The defendants all relied on the affirmed medical report of Dr. Kuldip K. Sachdev, a neurologist who examined the plaintiff Donna Speed on October 8, 2009. During that examination, Dr. Sachdev noted significant limitations in the range of motion of the cervical and lumbar regions of Speed's spine, and significant limitations in the range of motion of her left shoulder. Such findings prevented the defendants from meeting their prima facie burdens of showing that Speed did not sustain a serious injury to those regions of her body within the meaning of Insurance Law § 5102(d) as a result of the subject accident ( see Astudillo v.

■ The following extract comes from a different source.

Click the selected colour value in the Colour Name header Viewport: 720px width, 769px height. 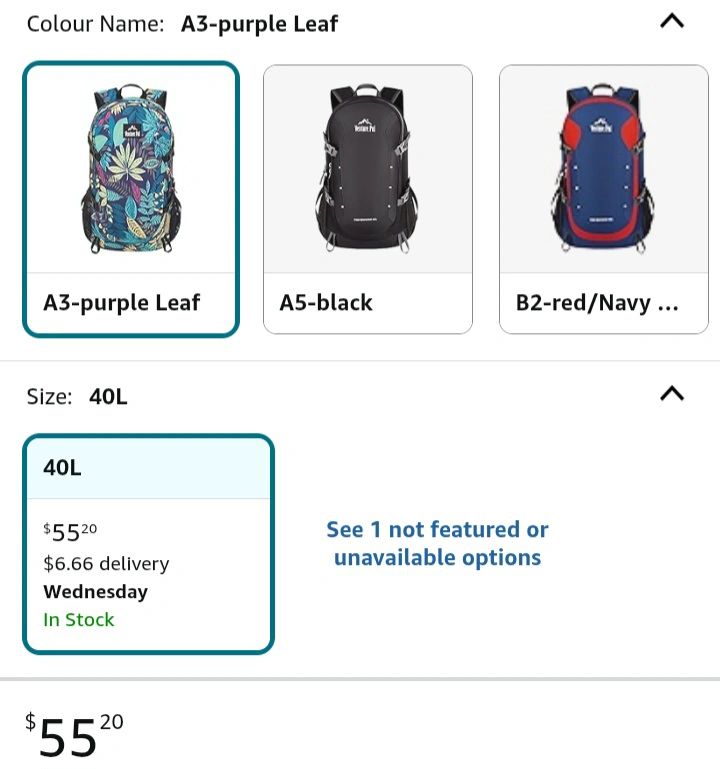259,24
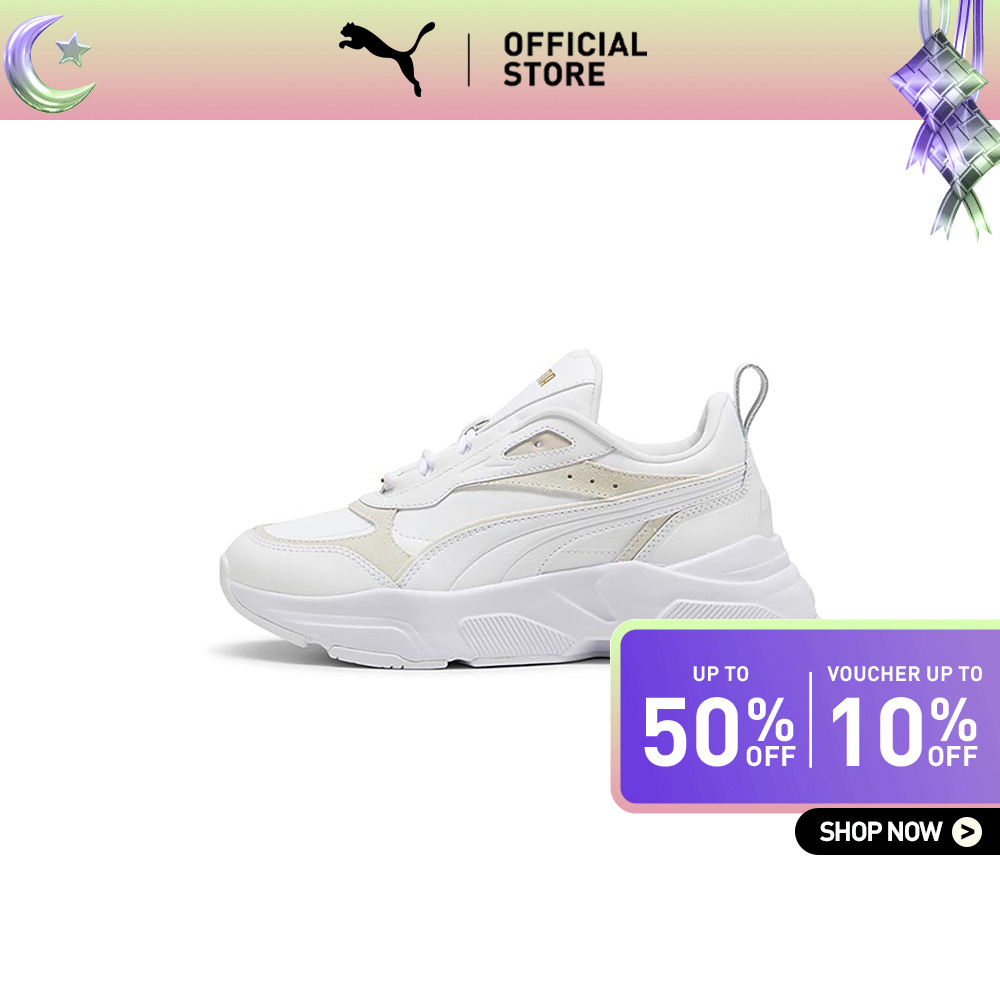1000x1000 pixels.
Task: Click the gold tongue label on shoe
Action: tap(545, 376)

MV Transp., 84 A.D.3d 1289, 923 N.Y.S.2d 722; Rhodes v. Stoddard, 79 A.D.3d 997, 912 N.Y.S.2d 908; Kharzis v. PV Holding Corp., 78 A.D.3d 1122, 912 N.Y.S.2d 114; see also Artis v. Lucas, 84 A.D.3d 845, 921 N.Y.S.2d 910; Rocourt v. Alvelo, 79 A.D.3d 1120, 912 N.Y.S.2d 915; Mondevil v. Kumar, 74 A.D.3d 1295, 903 N.Y.S.2d 248; Smith v. Hartman, 73 A.D.3d 736, 899 N.Y.S.2d 648; Quiceno v. Mendoza, 72 A.D.3d 669, 897 N.Y.S.2d 643; Giacomaro v. Wilson, 58 A.D.3d 802, 872 N.Y.S.2d 180). Moreover, the defendants' respective motion papers failed to address Speed's claim, as set forth in her bill of particulars, that she sustained a medically-determined injury or impairment of a nonpermanent nature which prevented her from performing substantially all of the material acts which constituted her usual and customary activities for not less than 90 of the 180 days immediately following the subject accident ( see Aslam v. Hossain, 83 A.D.3d 749, 920 N.Y.S.2d 674; Reynolds v. Wai Sang Leung, 78 A.D.3d 919, 911 N.Y.S.2d 431; Udochi v. H & S Car Rental Inc., 76 A.D.3d 1011, 908 N.Y.S.2d 93; Strilcic v. Paroly, 75 A.D.3d 542, 903 N.Y.S.2d 905). Speed testified at her deposition that she essentially stopped working after the subject accident on advice of her doctor. The defendants' respective experts did not examine her until at least one year or more after the accident, and did not relate any of their findings to that category of serious injury for the period of time immediately following the subject accident.
As to the plaintiff Michael Taylor, the defendants' respective motion papers also failed to address his claim, as set forth in his bill of particulars, that he sustained a medically-determined injury or impairment of a nonpermanent nature which prevented him from performing substantially all of the material acts which constituted his usual and customary activities for not less than 90 of the 180 days immediately following the subject accident. Taylor alleged in his bill of particulars that he was confined to his home and/or bed from the date of the subject accident. None of those defense experts related any of their findings to the 90/180–day category of serious injury for the period of time immediately following the subject accident.
Since the defendants failed to meet their respective prima facie burdens, it is unnecessary to consider whether the papers submitted by the plaintiffs in opposition were sufficient to raise a triable issue of fact ( see Coscia v. 938 Trading Corp., 283 A.D.2d 538, 725 N.Y.S.2d 349).
Accordingly, the Supreme Court should have denied the motions for summary judgment dismissing the complaint insofar as asserted against each of the defendants.